What you need to do:
Every entry below must be retyped exactly, and the pictures must be left out.

Data shown START

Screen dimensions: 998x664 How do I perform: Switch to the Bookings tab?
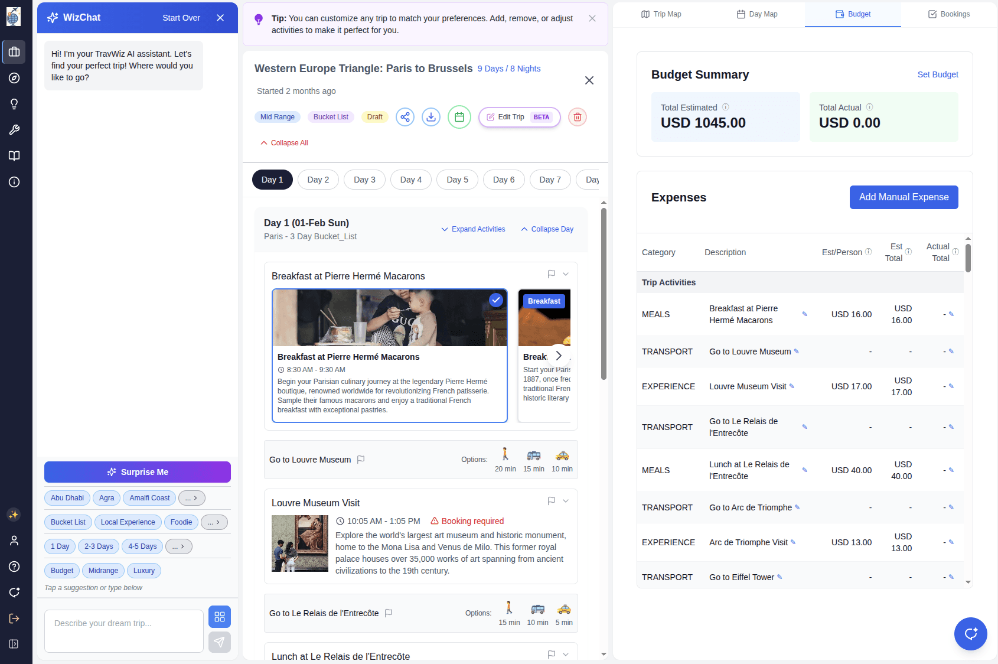tap(948, 14)
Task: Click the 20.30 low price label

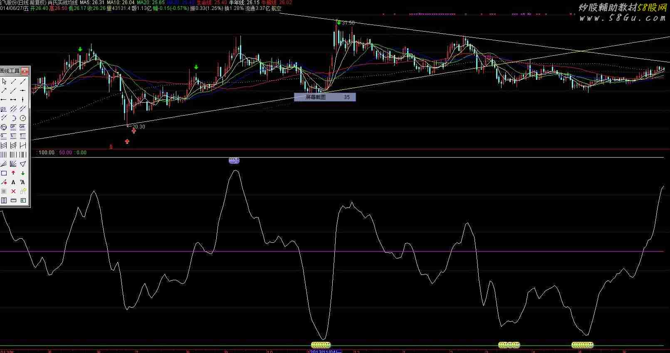Action: pos(139,127)
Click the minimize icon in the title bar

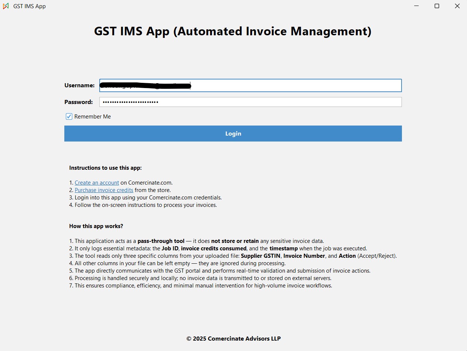pyautogui.click(x=416, y=6)
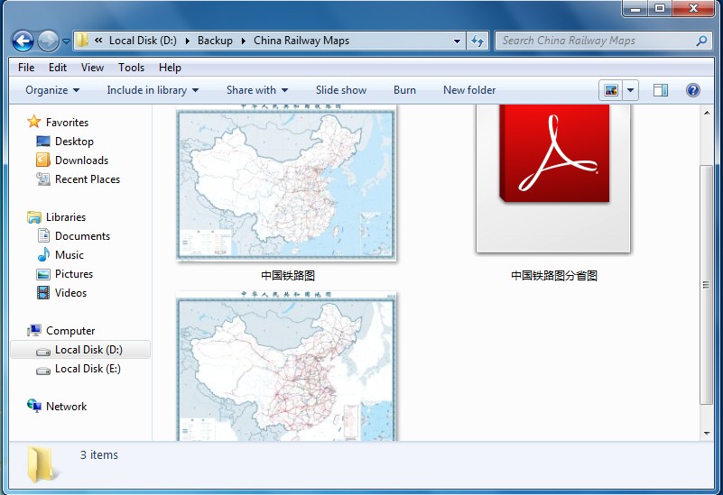Open the Organize dropdown menu
This screenshot has height=495, width=723.
(52, 90)
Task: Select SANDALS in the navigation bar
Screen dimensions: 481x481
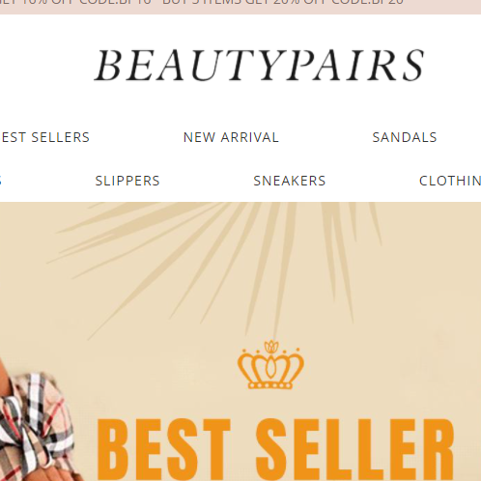Action: coord(405,137)
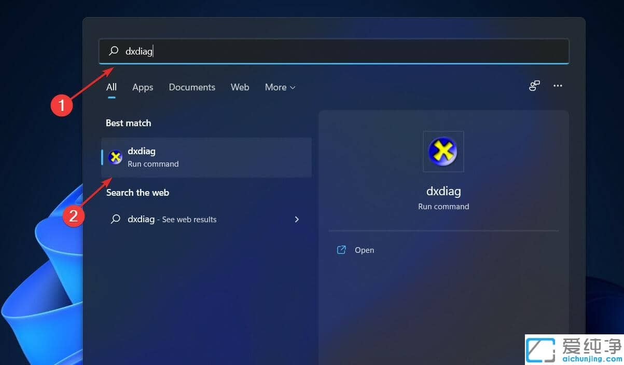
Task: Click the magnifier icon in the search box
Action: [x=114, y=51]
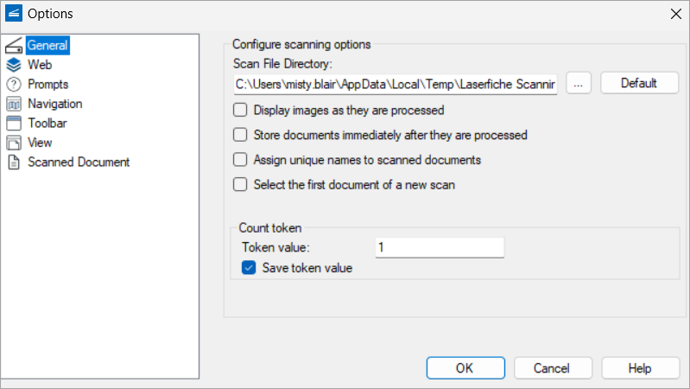Enable Display images as they are processed

240,110
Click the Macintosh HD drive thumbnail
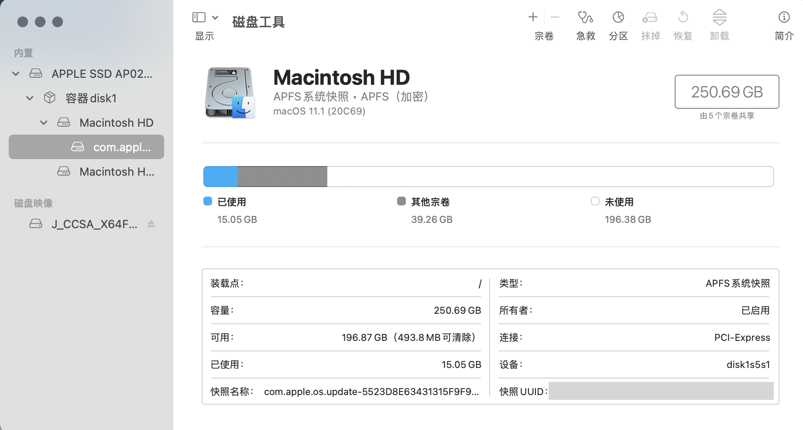803x430 pixels. point(230,93)
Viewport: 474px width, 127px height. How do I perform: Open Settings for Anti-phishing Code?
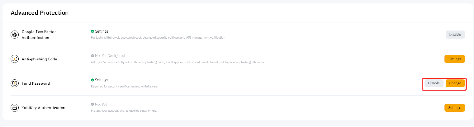[x=454, y=59]
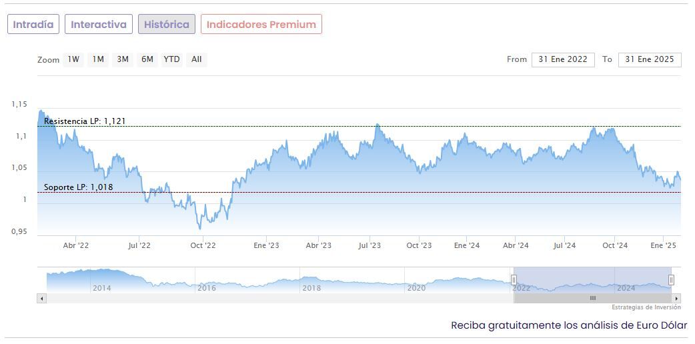695x344 pixels.
Task: Open Indicadores Premium tab
Action: (x=261, y=25)
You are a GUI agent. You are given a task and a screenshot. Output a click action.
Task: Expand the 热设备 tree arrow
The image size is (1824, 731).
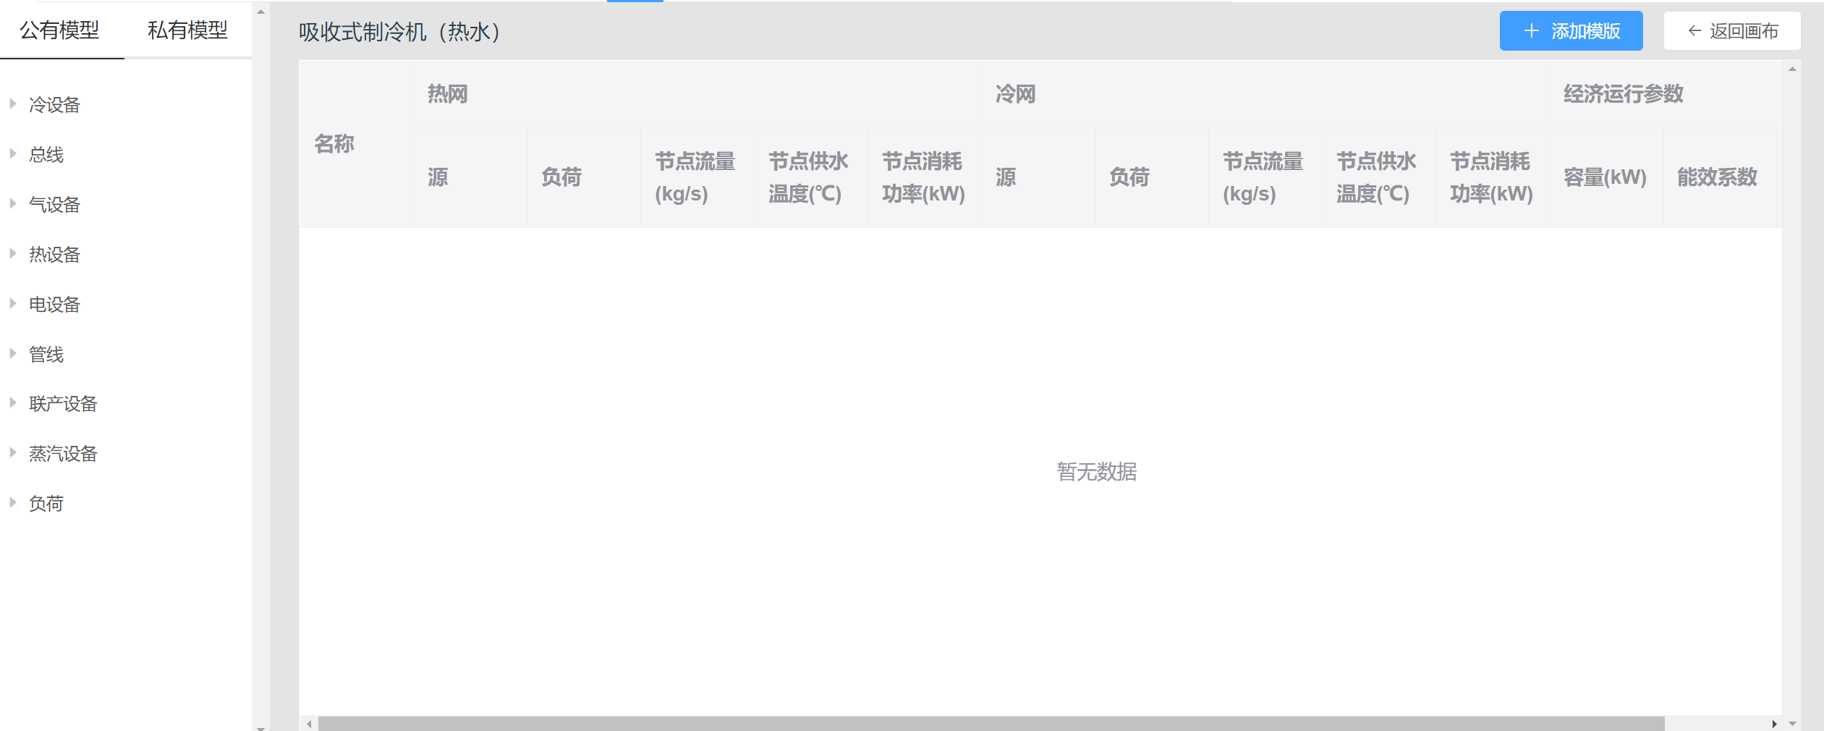[13, 254]
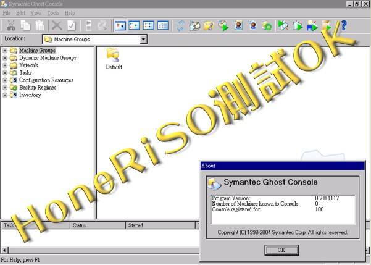Click the Status column header
The height and width of the screenshot is (265, 371).
click(80, 225)
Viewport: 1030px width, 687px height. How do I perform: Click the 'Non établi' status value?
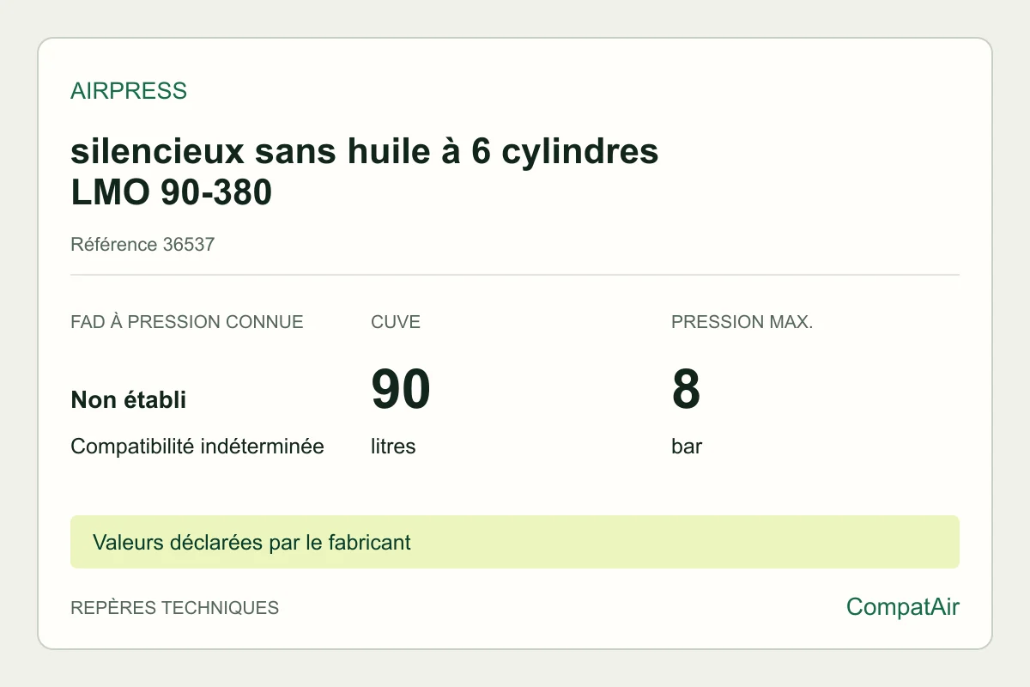129,400
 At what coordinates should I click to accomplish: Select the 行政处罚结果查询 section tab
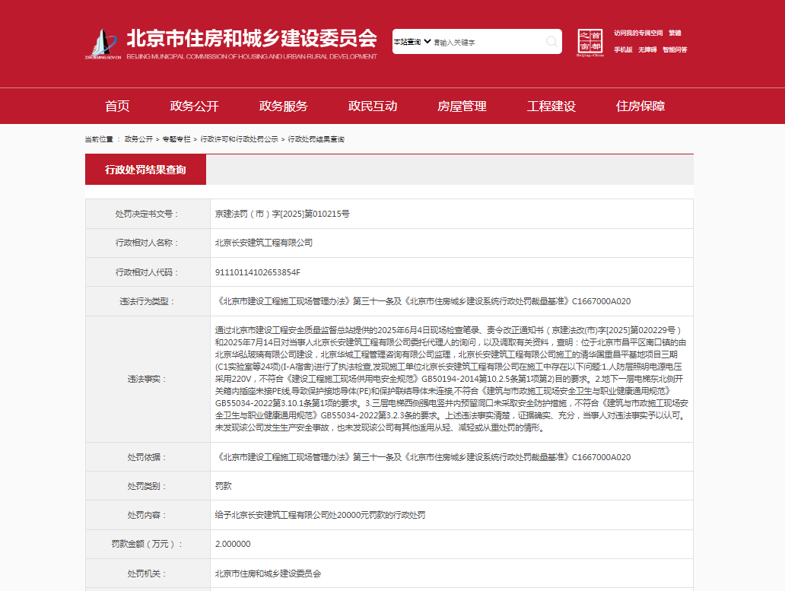145,170
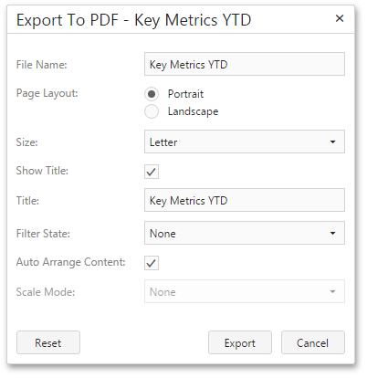The height and width of the screenshot is (378, 367).
Task: Close the Export To PDF dialog
Action: [340, 18]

Data shown END

Response:
Screen dimensions: 998x664 How do I perform: Switch to the Bookings tab?
tap(948, 14)
Task: Click the 20.30 low price label

Action: pos(139,127)
Click the minimize icon in the title bar

pyautogui.click(x=416, y=6)
Open the Organize dropdown menu
This screenshot has height=495, width=723.
(52, 90)
Task: Select SANDALS in the navigation bar
Screen dimensions: 481x481
Action: coord(405,137)
Task: Click the magnifier icon in the search box
Action: [x=114, y=51]
Enable Display images as they are processed

240,110
Click the Macintosh HD drive thumbnail
803x430 pixels. point(230,93)
Viewport: 474px width, 127px height. How do I perform: Open Settings for Anti-phishing Code?
[x=454, y=59]
695x344 pixels.
Task: Open Indicadores Premium tab
Action: (x=261, y=25)
You are a GUI agent. You are given a task and a screenshot. Output a click action.
Task: Expand the 热设备 tree arrow
The image size is (1824, 731).
[13, 254]
Click the Status column header
The height and width of the screenshot is (265, 371).
click(80, 225)
Viewport: 1030px width, 687px height. How do I perform: Click the 'Non établi' status value?
129,400
 At what coordinates should I click to accomplish: Select the 行政处罚结果查询 section tab
145,170
The height and width of the screenshot is (378, 367).
Task: Close the Export To PDF dialog
Action: [340, 18]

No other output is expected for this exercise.